• **ACTIVITY**
The task calls for the line containing "Given: Reply to Junyong Suh's first reply" and all later lines, through the end of the entries below, to be set down exactly and without pictures.

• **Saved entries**
---

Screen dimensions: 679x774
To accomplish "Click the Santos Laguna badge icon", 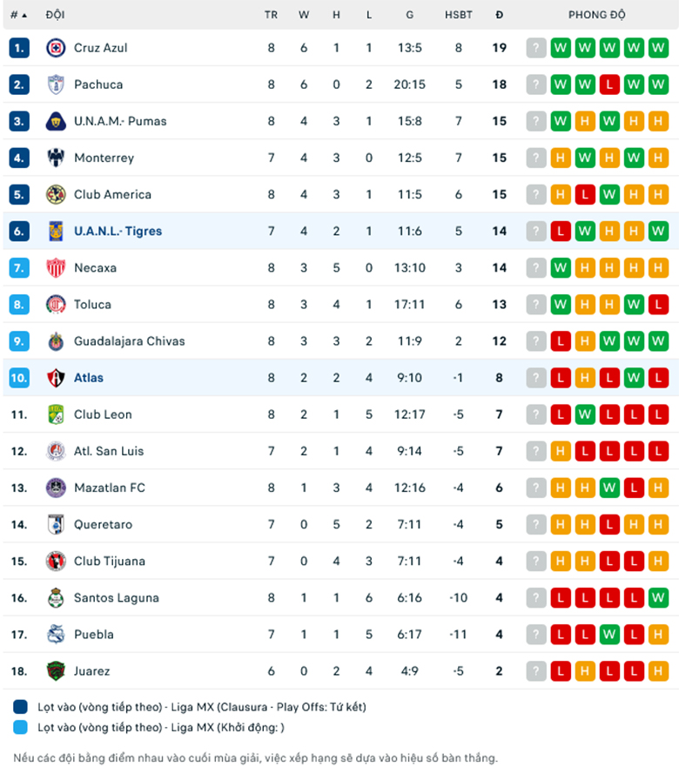I will (56, 598).
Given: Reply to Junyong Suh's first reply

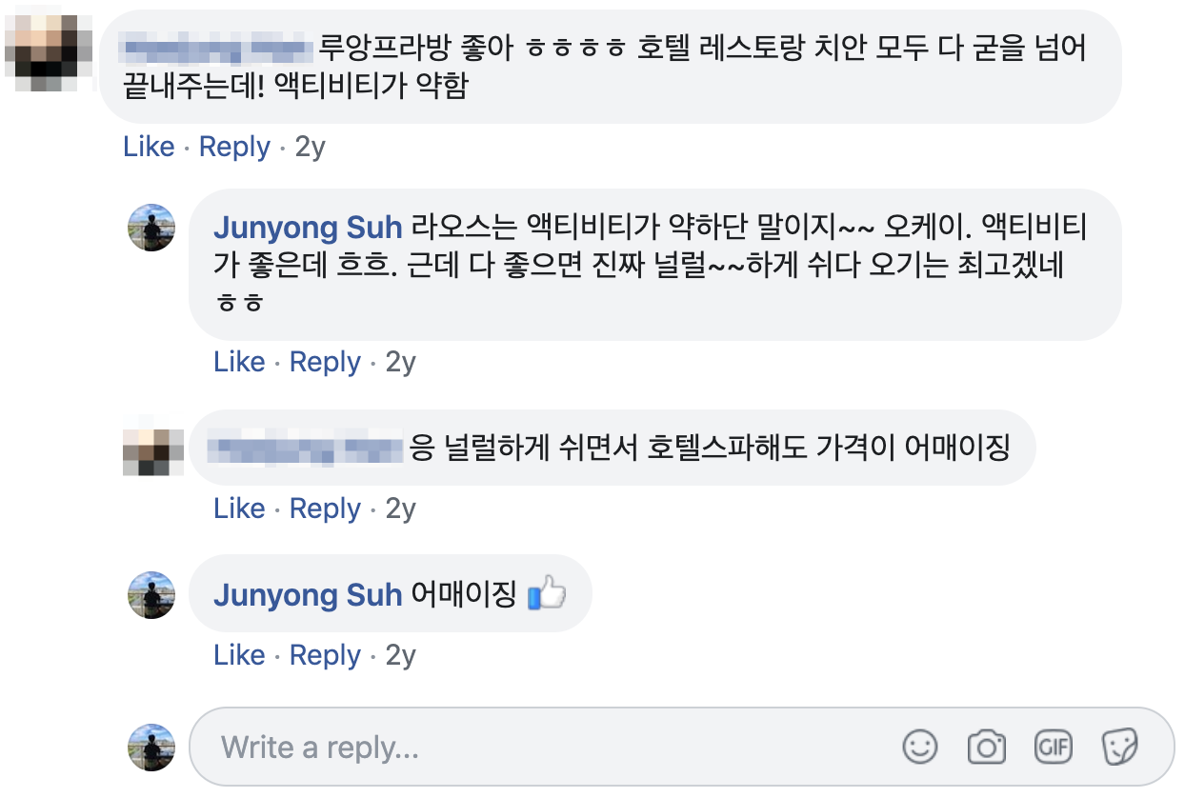Looking at the screenshot, I should [x=325, y=361].
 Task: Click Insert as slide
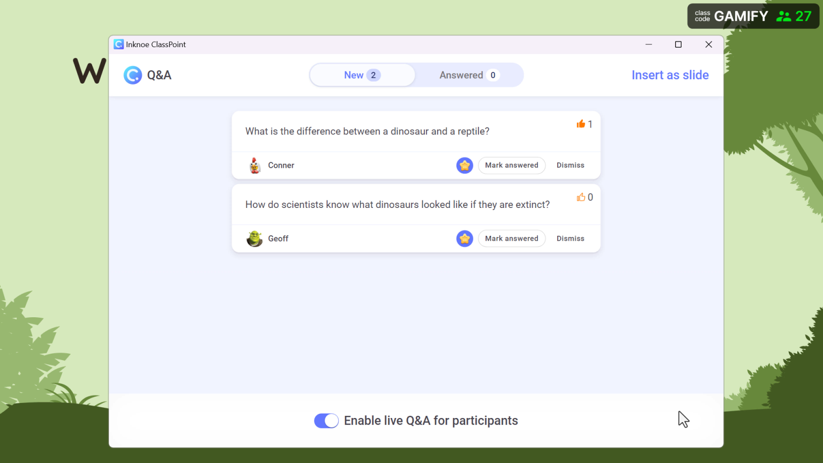[x=670, y=75]
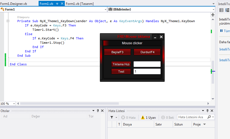Auto-hide the Hata Listesi panel with pin
Viewport: 230px width, 139px height.
(207, 111)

---

• **OUTPUT BELOW**
Given: Reply to Junyong Suh's first reply

Looking at the screenshot, I should [x=325, y=361].
 Task: Click Insert as slide
[x=670, y=75]
Auto-hide the Hata Listesi panel with pin
Viewport: 230px width, 139px height.
(207, 111)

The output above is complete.